*** Records Section Begins ***

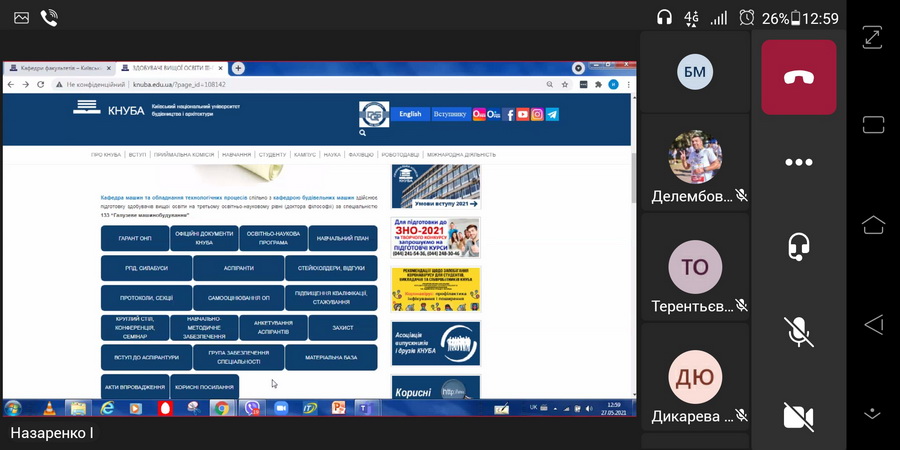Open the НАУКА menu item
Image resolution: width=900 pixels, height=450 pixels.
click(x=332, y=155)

*** Records Section Ends ***
*** Records Section Begins ***

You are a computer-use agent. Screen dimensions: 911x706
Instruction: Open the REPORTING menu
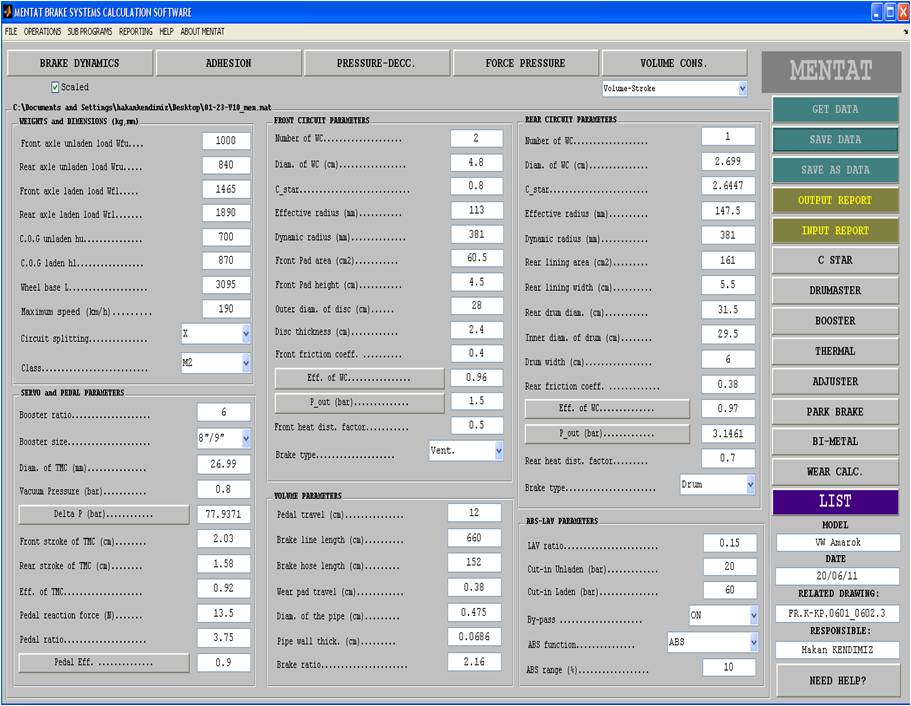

*** Records Section Ends ***
*** Records Section Begins ***

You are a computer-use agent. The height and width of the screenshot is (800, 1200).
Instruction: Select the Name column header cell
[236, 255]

*** Records Section Ends ***

◆ Task to complete ◆
Search the data above for the string "computer" and copy each line that has it.

◆ Task response ◆
You are a computer-use agent. Screen dimensions: 911x706
You are a computer-use agent. The height and width of the screenshot is (800, 1200).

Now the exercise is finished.